··· Selected excerpt
Terrorists could target nuclear power plants in an attempt to release radioactive contamination into the community. The United States 9/11 Commission has said that nuclear power plants were potential targets originally considered for the September 11, 2001 attacks. An attack on a reactor's spent fuel pool could also be serious, as these pools are less protected than the reactor core. The release of radioactivity could lead to thousands of near-term deaths and greater numbers of long-term fatalities.

In the United States, the NRC carries out "Force on Force" (FOF) exercises at all nuclear power plant sites at least once every three years.
In the United States, plants are surrounded by a double row of tall fences which are electronically monitored.
The plant grounds are patrolled by a sizeable force of armed guards.

Insider sabotage is also a threat because insiders can observe and work around security measures.
Successful insider crimes depended on the perpetrators' observation and knowledge of security vulnerabilities.
A fire caused 5–10 million dollars worth of damage to New York's Indian Point Energy Center in 1971.
The arsonist was a plant maintenance worker.

Proliferation 

Nuclear proliferation is the spread of nuclear weapons, fissionable material, and weapons-related nuclear technology to states that do not already possess nuclear weapons. Many technologies and materials associated with the creation of a nuclear power program have a dual-use capability, in that they can also be used to make nuclear weapons. For this reason, nuclear power presents proliferation risks.

Nuclear power program can become a route leading to a nuclear weapon. An example of this is the concern over Iran's nuclear program.
The re-purposing of civilian nuclear industries for military purposes would be a breach of the Non-Proliferation Treaty, to which 190 countries adhere.
As of April 2012, there are thirty one countries that have civil nuclear power plants, of which nine have nuclear weapons. The vast majority of these nuclear weapons states have produced weapons before commercial nuclear power stations.

A fundamental goal for global security is to minimize the nuclear proliferation risks associated with the expansion of nuclear power.
The Global Nuclear Energy Partnership was an international effort to create a distribution network in which developing countries in need of energy would receive nuclear fuel at a discounted rate, in exchange for that nation agreeing to forgo their own indigenous development of a uranium enrichment program.
The France-based Eurodif/European Gaseous Diffusion Uranium Enrichment Consortium is a program that successfully implemented this concept, with Spain and other countries without enrichment facilities buying a share of the fuel produced at the French-controlled enrichment facility, but without a transfer of technology.
Iran was an early participant from 1974 and remains a shareholder of Eurodif via Sofidif.

A 2009 United Nations report said that:
the revival of interest in nuclear power could result in the worldwide dissemination of uranium enrichment and spent fuel reprocessing technologies, which present obvious risks of proliferation as these technologies can produce fissile materials that are directly usable in nuclear weapons.

On the other hand, power reactors can also reduce nuclear weapons arsenals when military-grade nuclear materials are reprocessed to be used as fuel in nuclear power plants.
······
▶ _Tasks and exercises_
(1) According to the passage on nuclear plant security and proliferation, how often does the NRC carry out "Force on Force" exercises at U.S. nuclear power plant sites?
(2) Repeat the part of the passage on nuclear plant security and proliferation that begins at the words "On the other" and stops after "nuclear power plants.".
··· Data excerpts
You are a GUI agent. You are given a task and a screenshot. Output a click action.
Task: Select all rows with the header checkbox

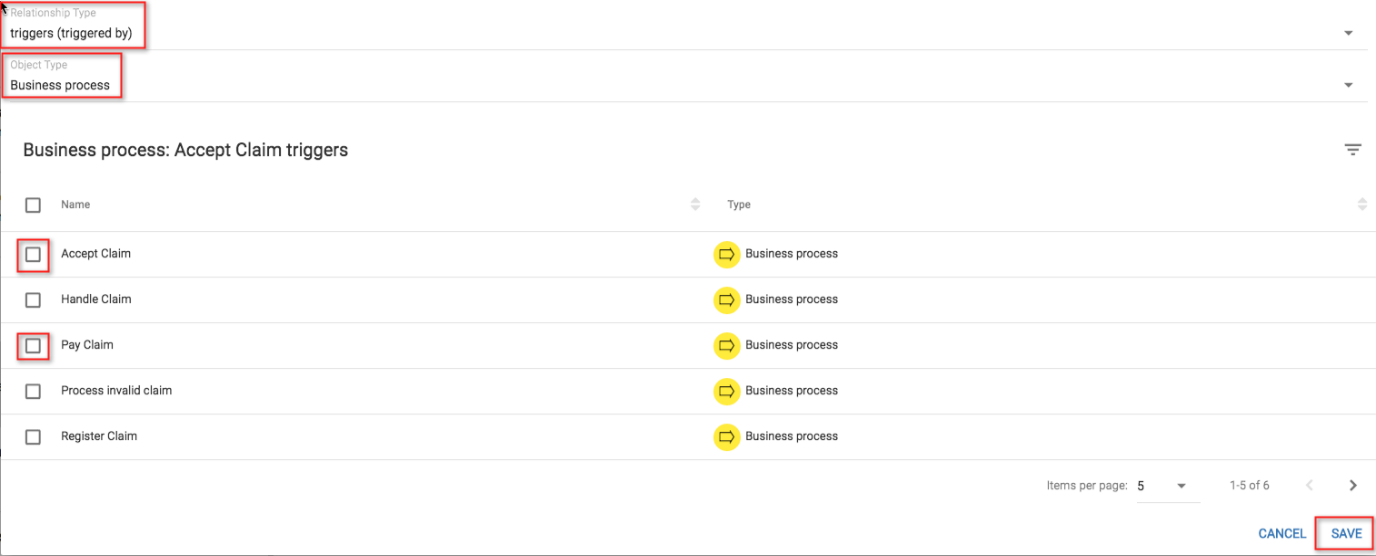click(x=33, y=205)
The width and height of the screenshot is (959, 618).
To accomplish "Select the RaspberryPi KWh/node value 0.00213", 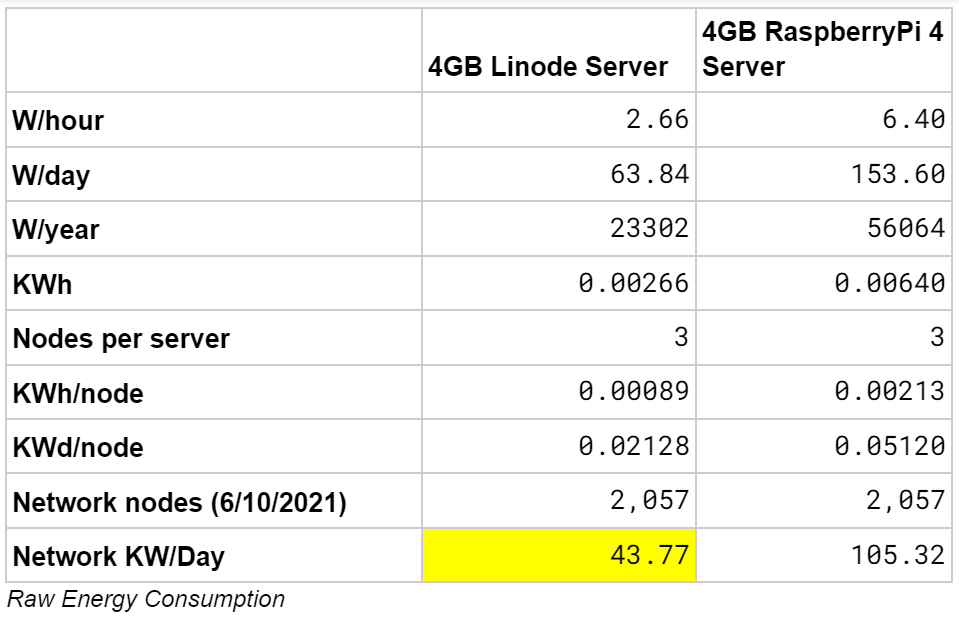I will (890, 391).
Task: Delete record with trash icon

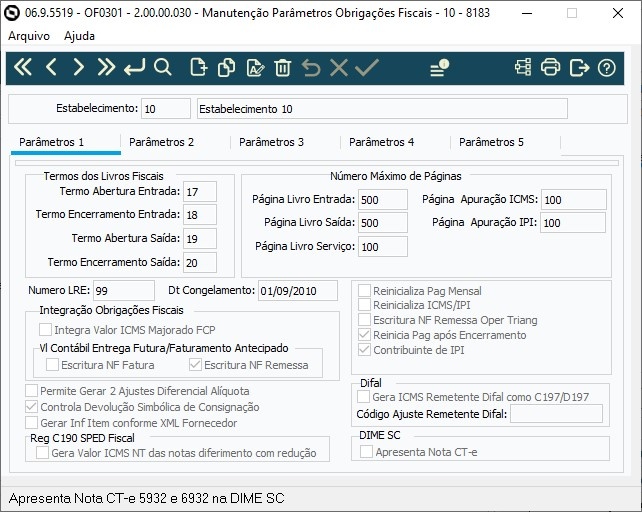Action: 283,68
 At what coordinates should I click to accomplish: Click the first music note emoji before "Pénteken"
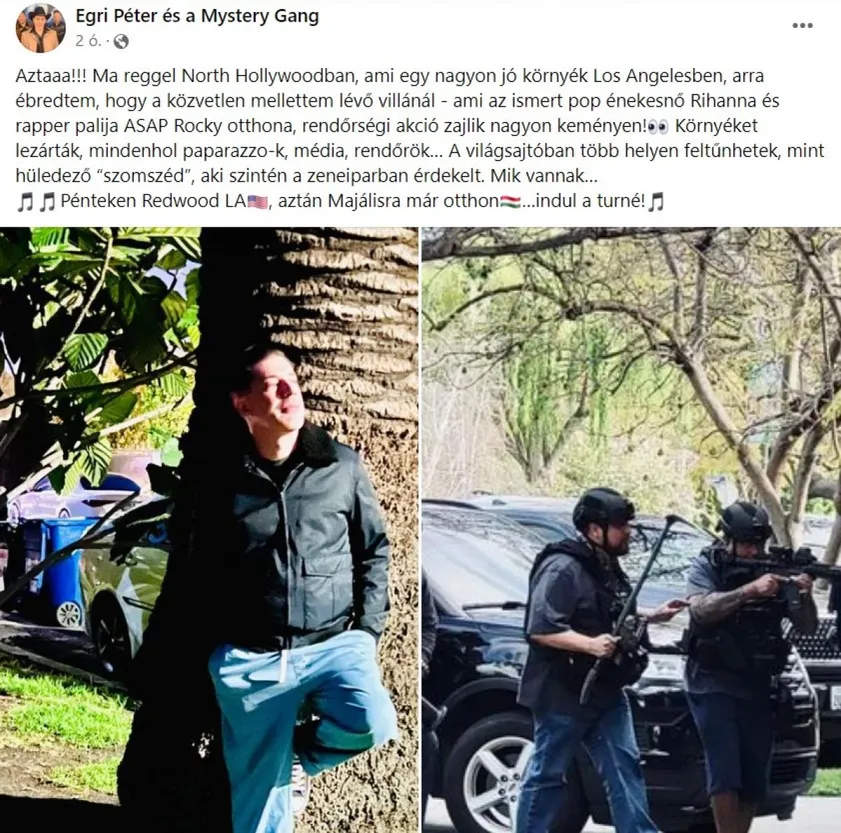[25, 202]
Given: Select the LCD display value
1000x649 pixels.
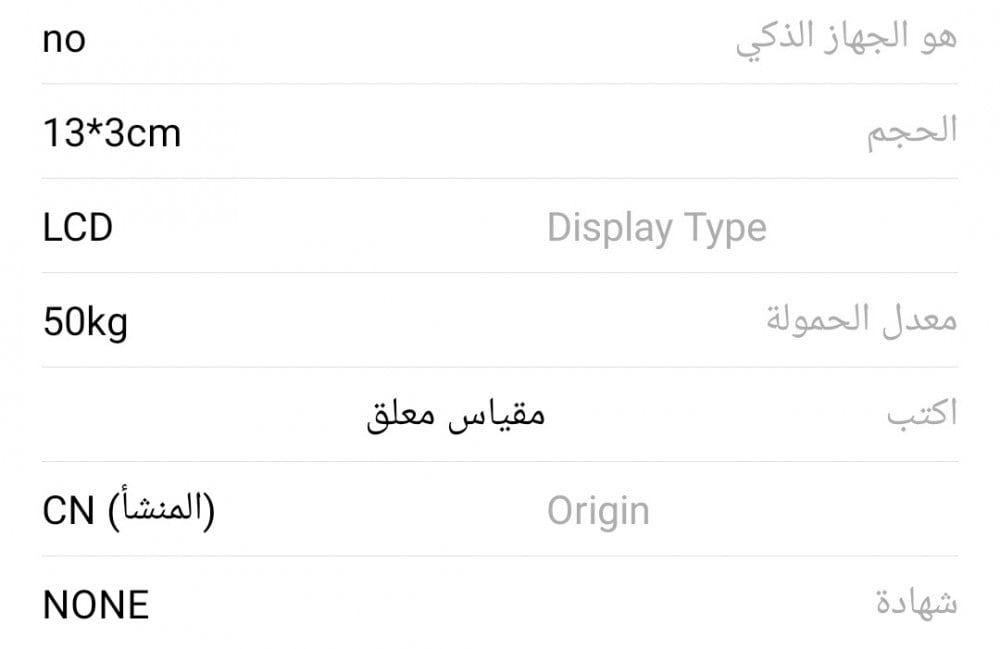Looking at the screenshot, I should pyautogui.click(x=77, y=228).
······
··· Data excerpts
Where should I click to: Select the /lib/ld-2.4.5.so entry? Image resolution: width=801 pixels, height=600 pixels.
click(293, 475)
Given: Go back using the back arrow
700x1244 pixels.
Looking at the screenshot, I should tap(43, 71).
······
··· Data excerpts
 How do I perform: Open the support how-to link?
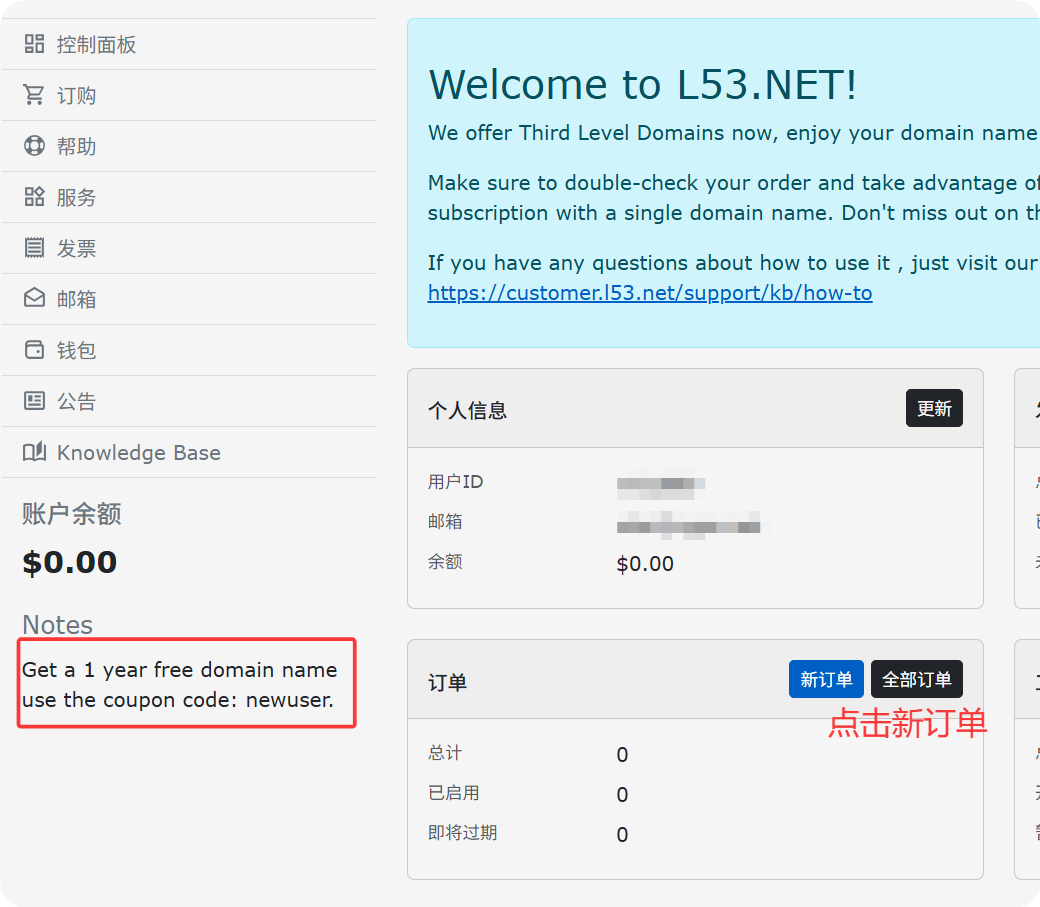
······
▶ _Set of answers_
(1) At least once every three years.

(2)
On the other hand, power reactors can also reduce nuclear weapons arsenals when military-grade nuclear materials are reprocessed to be used as fuel in nuclear power plants.